[Task objective] Leaving out the images, reproduce every line of the data that follows exactly.

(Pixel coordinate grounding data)
++++

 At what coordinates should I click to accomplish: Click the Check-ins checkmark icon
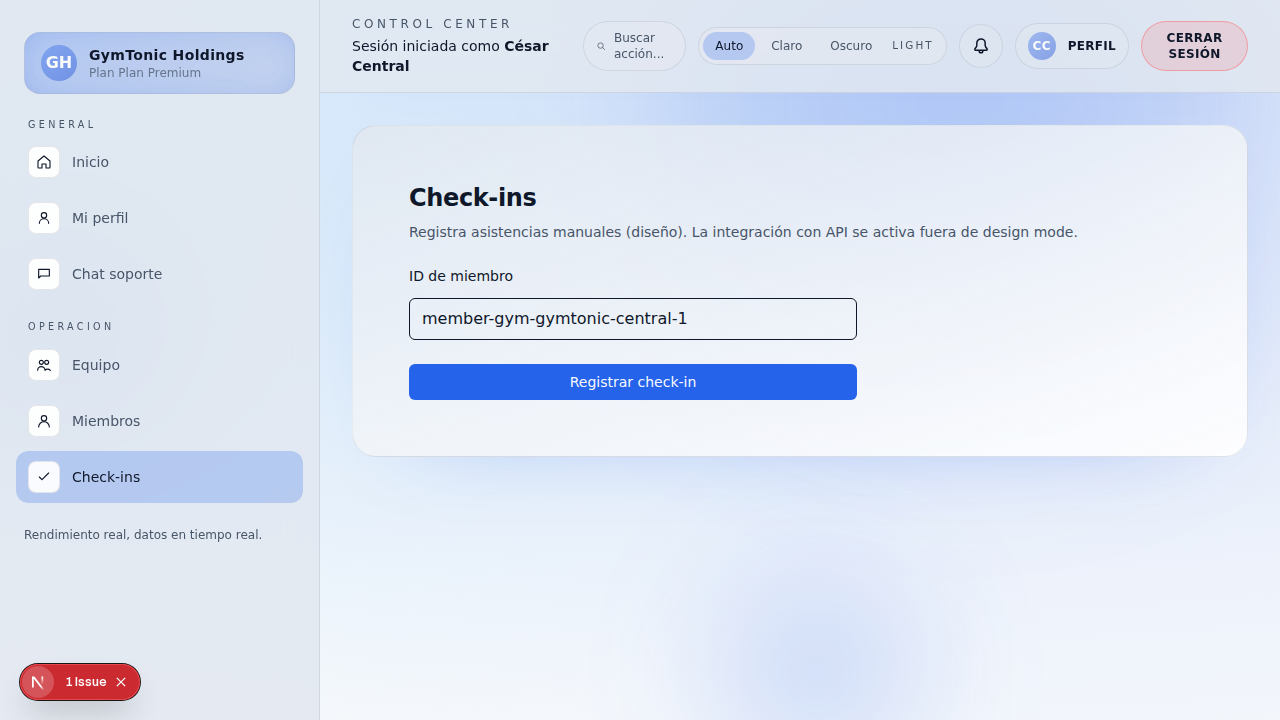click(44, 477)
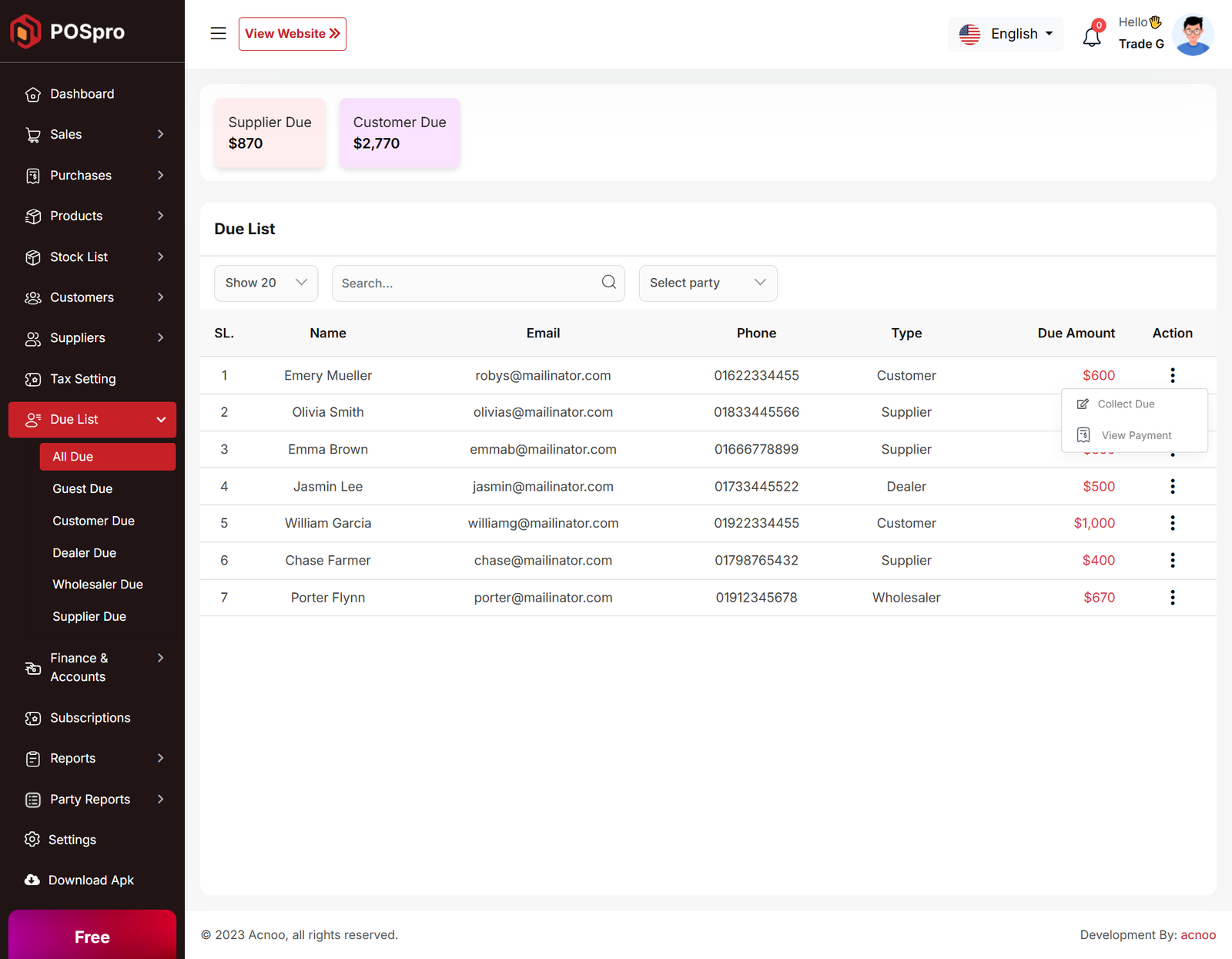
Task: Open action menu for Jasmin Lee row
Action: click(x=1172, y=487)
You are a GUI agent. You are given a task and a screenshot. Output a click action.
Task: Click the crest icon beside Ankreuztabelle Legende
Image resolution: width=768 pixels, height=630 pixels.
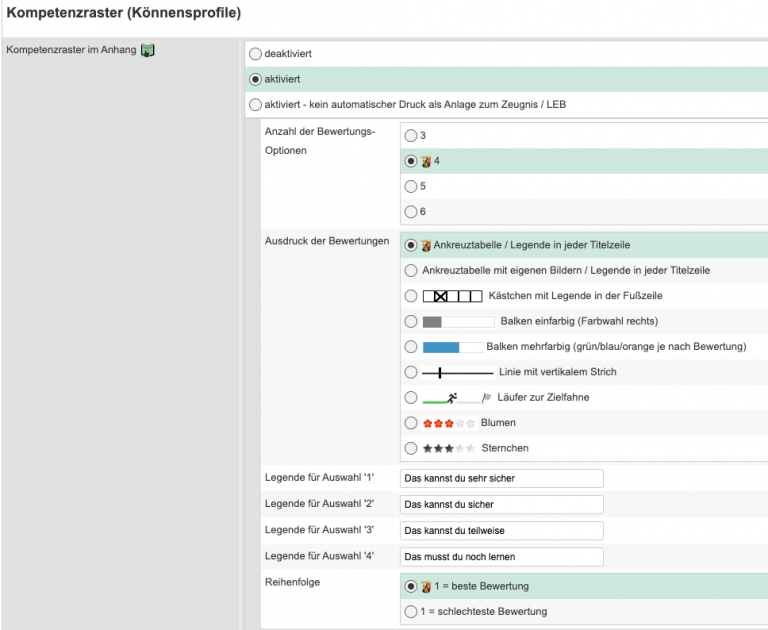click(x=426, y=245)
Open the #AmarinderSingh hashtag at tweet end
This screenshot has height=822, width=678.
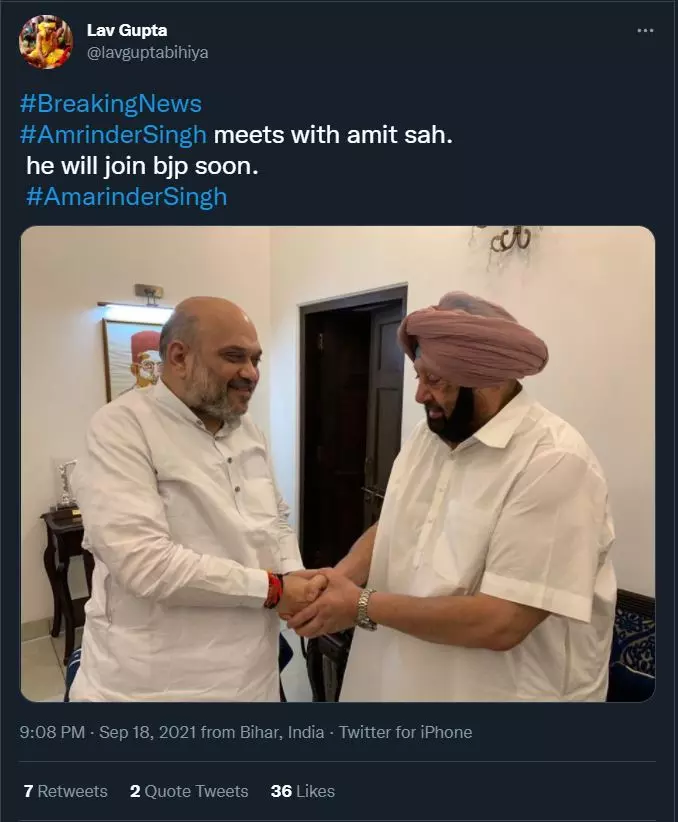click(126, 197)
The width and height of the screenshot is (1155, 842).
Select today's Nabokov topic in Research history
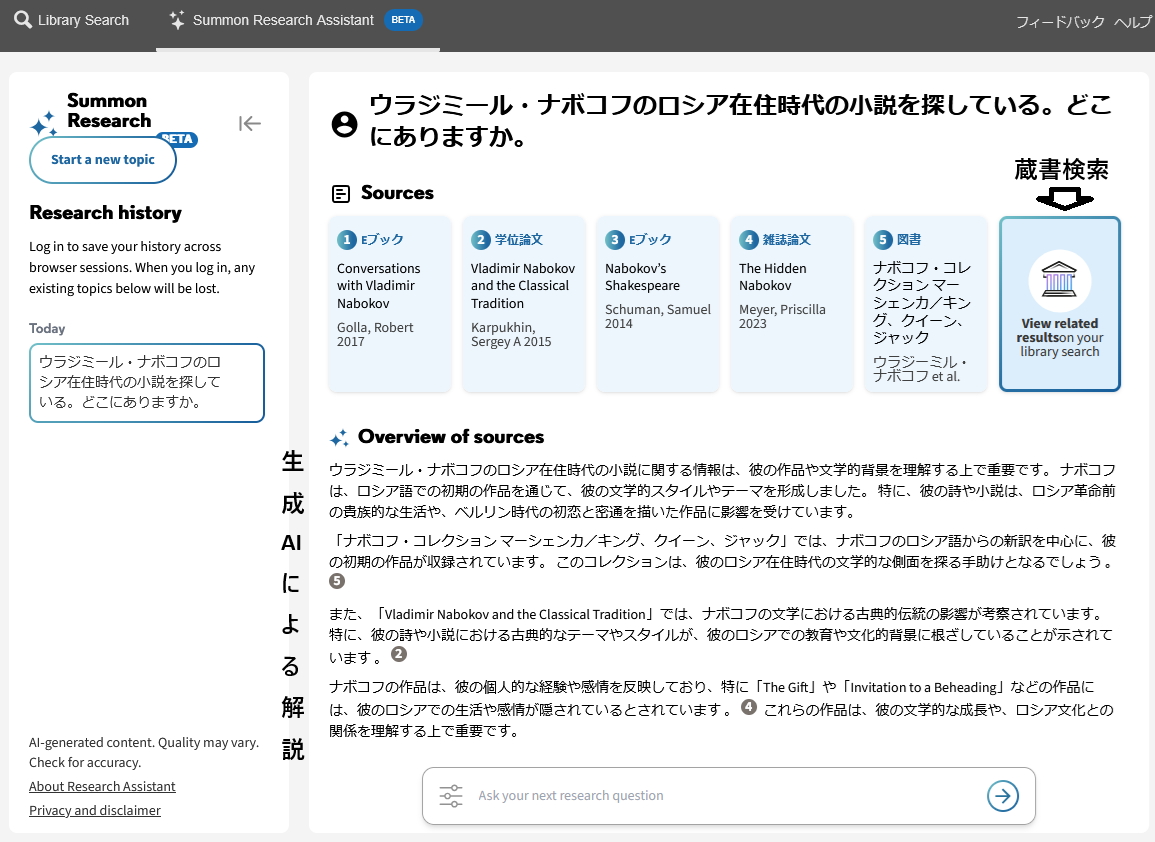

++++

[Task response]
 At what coordinates should I click to accomplish: Click the Check-ins checkmark icon
click(44, 477)
Task: Open action menu for Jasmin Lee row
Action: click(x=1172, y=487)
You are a GUI agent. You are given a task and a screenshot. Output a click action.
Task: Click the crest icon beside Ankreuztabelle Legende
Image resolution: width=768 pixels, height=630 pixels.
click(x=426, y=245)
Open the #AmarinderSingh hashtag at tweet end
This screenshot has height=822, width=678.
click(126, 197)
The width and height of the screenshot is (1155, 842).
Select today's Nabokov topic in Research history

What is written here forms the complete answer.